L’industria alberghiera statunitense è una delle vittime dello shutdown Usa e lo rende evidente Hilton Worldwide, che, in occasione della pubblicazione del report del terzo trimestre 2025, taglia sensibilmente gli indici previsionali sul full year. Il Revpar, che qualche mese prima era dato in aumento fino al 2%, è stimato in area flat o in progressione fino all’1%, mentre l’utile netto del 2025 (che lo scorso agosto era previsto tra 1,64 e 1,68 miliardi di dollari) viene ridotto in una forchetta tra 1,60 e 1,62 miliardi.

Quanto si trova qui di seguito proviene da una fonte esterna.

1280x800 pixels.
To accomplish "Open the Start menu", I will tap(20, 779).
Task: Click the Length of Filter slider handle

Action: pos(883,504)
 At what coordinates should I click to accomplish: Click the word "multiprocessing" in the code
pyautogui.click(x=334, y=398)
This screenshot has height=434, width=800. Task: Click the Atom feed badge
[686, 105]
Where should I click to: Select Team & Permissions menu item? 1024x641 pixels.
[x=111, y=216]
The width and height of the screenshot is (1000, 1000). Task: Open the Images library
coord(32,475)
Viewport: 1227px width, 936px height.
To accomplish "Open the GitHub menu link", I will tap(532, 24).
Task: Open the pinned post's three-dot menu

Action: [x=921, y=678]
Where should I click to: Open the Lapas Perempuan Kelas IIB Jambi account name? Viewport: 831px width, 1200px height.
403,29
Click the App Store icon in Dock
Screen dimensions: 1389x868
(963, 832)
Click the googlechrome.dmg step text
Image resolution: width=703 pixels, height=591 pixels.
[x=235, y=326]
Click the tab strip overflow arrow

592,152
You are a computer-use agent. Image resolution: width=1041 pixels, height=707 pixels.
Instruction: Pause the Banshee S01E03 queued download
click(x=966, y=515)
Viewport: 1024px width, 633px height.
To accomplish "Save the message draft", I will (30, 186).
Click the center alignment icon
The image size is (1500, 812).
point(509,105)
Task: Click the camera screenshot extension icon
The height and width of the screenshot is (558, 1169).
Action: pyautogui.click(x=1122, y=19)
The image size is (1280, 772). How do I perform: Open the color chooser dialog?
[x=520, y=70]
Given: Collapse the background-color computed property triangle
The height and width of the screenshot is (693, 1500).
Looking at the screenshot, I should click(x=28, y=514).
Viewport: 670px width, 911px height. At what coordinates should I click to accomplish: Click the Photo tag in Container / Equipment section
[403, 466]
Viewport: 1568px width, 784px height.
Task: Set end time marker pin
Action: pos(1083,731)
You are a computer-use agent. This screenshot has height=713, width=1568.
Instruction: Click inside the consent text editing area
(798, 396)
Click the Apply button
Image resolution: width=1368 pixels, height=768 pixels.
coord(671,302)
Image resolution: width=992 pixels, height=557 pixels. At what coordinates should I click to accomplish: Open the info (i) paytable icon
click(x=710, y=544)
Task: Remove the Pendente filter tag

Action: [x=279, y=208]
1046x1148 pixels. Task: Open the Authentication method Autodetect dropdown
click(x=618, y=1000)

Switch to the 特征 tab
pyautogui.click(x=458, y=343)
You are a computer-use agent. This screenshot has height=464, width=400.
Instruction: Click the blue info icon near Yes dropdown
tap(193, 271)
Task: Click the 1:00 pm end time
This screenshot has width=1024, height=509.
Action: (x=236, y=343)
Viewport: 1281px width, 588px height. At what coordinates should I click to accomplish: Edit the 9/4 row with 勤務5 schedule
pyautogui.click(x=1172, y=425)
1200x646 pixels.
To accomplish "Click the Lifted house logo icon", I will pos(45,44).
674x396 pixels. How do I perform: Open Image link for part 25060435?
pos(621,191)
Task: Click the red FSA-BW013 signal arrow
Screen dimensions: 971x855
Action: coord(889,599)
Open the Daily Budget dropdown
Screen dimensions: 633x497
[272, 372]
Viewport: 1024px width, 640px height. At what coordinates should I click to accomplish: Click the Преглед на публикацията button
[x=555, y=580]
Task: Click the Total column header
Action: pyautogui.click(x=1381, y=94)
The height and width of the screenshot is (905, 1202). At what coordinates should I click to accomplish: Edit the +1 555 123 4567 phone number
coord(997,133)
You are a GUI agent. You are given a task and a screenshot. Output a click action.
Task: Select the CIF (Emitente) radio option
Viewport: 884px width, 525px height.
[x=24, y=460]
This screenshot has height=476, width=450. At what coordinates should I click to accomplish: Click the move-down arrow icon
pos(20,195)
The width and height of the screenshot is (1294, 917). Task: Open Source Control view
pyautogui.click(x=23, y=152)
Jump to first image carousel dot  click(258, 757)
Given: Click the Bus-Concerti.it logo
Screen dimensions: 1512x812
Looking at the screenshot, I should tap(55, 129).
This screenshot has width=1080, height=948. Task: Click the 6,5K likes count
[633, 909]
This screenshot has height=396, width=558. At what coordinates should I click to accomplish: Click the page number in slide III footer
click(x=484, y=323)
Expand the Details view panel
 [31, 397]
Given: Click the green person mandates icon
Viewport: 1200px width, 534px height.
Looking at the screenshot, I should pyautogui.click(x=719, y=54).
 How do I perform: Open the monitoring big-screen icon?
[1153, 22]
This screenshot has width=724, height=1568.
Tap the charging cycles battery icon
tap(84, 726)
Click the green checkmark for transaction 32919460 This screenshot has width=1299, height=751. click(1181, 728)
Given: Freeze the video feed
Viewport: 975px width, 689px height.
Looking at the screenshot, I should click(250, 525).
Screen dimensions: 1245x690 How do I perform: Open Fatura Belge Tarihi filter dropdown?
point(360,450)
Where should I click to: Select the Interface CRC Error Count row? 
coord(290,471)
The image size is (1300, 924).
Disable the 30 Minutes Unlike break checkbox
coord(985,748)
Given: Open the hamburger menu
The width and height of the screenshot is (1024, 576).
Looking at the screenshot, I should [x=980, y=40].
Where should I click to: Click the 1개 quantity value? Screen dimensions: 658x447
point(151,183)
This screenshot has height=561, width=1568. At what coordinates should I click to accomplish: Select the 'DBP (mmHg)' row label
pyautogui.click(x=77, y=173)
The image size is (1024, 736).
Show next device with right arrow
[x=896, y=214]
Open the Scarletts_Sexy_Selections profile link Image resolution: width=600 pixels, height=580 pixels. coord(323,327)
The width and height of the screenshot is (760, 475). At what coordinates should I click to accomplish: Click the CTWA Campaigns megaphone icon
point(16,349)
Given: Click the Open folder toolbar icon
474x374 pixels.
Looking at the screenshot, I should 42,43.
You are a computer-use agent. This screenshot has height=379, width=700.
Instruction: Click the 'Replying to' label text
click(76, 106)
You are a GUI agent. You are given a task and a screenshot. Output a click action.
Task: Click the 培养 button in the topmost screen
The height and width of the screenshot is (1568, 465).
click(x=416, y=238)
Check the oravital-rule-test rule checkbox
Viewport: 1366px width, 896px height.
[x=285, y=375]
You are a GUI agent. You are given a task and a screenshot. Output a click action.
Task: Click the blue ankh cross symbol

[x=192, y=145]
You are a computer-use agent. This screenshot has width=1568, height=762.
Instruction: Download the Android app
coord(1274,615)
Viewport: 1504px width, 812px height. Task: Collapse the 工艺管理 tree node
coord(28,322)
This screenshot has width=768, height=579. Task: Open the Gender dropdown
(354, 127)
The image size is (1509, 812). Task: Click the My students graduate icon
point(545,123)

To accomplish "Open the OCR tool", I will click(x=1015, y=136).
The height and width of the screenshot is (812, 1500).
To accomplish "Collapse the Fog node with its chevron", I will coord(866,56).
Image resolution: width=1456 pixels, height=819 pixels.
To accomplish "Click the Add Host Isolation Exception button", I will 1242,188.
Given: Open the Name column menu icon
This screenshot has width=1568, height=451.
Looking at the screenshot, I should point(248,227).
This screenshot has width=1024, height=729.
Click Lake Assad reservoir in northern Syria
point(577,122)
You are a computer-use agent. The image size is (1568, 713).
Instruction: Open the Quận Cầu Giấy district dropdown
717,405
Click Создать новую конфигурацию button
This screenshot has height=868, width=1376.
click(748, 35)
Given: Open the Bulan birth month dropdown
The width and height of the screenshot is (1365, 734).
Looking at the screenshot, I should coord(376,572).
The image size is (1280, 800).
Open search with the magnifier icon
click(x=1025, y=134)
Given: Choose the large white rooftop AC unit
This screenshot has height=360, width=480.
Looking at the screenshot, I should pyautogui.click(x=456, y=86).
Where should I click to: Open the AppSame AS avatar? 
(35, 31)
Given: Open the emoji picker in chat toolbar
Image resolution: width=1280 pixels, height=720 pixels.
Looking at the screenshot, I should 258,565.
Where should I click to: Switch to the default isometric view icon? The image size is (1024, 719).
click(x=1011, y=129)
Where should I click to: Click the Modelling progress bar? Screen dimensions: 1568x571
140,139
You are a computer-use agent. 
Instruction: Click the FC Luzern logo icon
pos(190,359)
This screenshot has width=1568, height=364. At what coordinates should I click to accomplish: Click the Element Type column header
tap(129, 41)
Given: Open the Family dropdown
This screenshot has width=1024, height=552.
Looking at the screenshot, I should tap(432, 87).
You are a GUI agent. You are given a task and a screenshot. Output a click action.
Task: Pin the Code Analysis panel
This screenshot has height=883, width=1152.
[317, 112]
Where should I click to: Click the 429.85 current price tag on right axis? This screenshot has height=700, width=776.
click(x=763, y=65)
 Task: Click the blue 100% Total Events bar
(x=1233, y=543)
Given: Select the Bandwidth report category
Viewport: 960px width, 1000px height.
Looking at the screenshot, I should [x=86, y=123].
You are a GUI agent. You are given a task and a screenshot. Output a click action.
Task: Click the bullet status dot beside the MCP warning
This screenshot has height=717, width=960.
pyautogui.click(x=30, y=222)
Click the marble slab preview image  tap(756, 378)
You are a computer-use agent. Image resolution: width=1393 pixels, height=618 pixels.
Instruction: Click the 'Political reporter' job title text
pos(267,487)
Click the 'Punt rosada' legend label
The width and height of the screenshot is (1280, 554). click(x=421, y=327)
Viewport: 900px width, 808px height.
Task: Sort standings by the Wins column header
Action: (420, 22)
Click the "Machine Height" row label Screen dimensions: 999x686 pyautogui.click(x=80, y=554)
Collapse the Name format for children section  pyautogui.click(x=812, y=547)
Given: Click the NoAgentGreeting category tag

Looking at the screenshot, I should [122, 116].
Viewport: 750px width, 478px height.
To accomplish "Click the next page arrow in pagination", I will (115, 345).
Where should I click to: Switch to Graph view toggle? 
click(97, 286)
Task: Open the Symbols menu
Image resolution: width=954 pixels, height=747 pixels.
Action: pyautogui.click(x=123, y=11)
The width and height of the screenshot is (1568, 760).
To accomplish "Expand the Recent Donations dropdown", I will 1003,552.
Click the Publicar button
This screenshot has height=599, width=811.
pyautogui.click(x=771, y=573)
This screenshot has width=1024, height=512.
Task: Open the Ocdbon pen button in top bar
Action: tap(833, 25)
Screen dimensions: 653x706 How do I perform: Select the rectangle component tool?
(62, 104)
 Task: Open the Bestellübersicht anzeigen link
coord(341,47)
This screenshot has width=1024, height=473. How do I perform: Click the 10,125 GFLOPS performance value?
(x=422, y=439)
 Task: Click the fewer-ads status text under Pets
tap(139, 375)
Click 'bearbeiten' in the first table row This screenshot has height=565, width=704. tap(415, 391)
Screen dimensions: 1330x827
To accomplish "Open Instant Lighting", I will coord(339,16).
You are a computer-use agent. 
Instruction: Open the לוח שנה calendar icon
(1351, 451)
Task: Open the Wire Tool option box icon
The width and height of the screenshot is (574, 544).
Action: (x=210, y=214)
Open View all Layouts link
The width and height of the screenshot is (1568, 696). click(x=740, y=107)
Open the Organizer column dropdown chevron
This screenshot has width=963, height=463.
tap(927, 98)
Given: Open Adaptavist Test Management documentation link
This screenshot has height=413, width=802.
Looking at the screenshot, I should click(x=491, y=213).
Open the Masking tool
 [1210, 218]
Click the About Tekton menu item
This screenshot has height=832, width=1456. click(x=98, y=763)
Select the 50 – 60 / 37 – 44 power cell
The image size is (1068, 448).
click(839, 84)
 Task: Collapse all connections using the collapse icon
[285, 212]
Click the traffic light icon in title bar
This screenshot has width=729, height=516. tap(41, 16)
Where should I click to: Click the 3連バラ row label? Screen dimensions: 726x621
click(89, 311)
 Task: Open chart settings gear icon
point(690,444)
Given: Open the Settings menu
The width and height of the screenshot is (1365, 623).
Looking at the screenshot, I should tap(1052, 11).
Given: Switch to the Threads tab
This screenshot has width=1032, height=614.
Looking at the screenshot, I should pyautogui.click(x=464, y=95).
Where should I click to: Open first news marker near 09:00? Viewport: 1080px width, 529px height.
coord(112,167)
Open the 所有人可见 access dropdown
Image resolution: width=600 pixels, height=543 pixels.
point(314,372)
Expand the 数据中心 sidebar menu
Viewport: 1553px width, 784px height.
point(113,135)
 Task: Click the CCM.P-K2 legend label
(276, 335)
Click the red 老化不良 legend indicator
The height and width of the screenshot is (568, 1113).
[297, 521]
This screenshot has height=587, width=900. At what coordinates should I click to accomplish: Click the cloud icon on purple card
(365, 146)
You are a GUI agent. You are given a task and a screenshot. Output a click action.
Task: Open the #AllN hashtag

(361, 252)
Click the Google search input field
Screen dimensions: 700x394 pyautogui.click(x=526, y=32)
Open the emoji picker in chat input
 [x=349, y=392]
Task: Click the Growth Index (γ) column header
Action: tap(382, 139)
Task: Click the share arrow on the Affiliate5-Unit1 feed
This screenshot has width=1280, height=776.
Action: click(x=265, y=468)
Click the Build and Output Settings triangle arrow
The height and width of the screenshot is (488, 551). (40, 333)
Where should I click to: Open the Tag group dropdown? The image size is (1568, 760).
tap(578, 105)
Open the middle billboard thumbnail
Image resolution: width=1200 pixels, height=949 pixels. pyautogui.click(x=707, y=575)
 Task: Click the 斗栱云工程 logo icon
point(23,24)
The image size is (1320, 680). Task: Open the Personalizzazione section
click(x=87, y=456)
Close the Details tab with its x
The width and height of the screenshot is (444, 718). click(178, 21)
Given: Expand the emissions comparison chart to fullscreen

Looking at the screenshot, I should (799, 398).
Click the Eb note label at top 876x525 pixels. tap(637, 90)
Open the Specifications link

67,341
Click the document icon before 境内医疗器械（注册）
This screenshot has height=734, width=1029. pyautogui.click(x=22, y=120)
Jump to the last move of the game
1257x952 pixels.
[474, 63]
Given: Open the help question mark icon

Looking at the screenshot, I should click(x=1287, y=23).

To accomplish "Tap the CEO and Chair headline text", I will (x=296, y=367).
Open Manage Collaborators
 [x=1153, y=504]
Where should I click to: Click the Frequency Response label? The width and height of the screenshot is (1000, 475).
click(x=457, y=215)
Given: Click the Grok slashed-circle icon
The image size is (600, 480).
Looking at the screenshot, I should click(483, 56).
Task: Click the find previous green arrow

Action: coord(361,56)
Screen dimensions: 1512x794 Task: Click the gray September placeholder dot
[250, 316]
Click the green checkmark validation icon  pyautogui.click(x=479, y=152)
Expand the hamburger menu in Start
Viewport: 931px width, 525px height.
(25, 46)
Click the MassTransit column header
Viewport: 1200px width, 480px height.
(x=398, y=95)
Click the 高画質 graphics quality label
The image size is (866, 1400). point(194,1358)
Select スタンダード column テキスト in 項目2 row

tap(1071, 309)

L’outlook è stato rivisto al ribasso perché, secondo Reuters, la domanda di viaggi negli Stati Uniti si è sensibilmente ridotta, colpa indubbiamente delle persistenti preoccupazioni relative all’inflazione, ma sembra che anche il protrarsi dello shutdown Usa stia influenzando la domanda di viaggi. Da oltre quattro settimane infatti tutte le attività governative (non essenziali) sono bloccate, a causa della mancata approvazione da parte del Congresso della legge di bilancio. Questo significa la paralisi di gran parte della macchina statale, dalla chiusura dei parchi pubblici e dei musei fino al rinvio dei processi civili, con oltre 750mila lavoratori che non percepiranno il proprio stipendio.
Tutto questo comporta la riduzione dei viaggi d’affari dei funzionari pubblici, che hanno sempre rappresentato un valore considerevole per l’industria alberghiera a stelle e strisce, ma anche un clima di sfiducia dei viaggi in generale a causa di possibili ritardi dei voli e dell’aumento dei tempi di attesa negli aeroporti. Disservizi dovuti alla carenza di personale nelle agenzie federali, tra cui la Transportation Security Administration e la Federal Aviation Administration, sempre in seguito allo shutdown.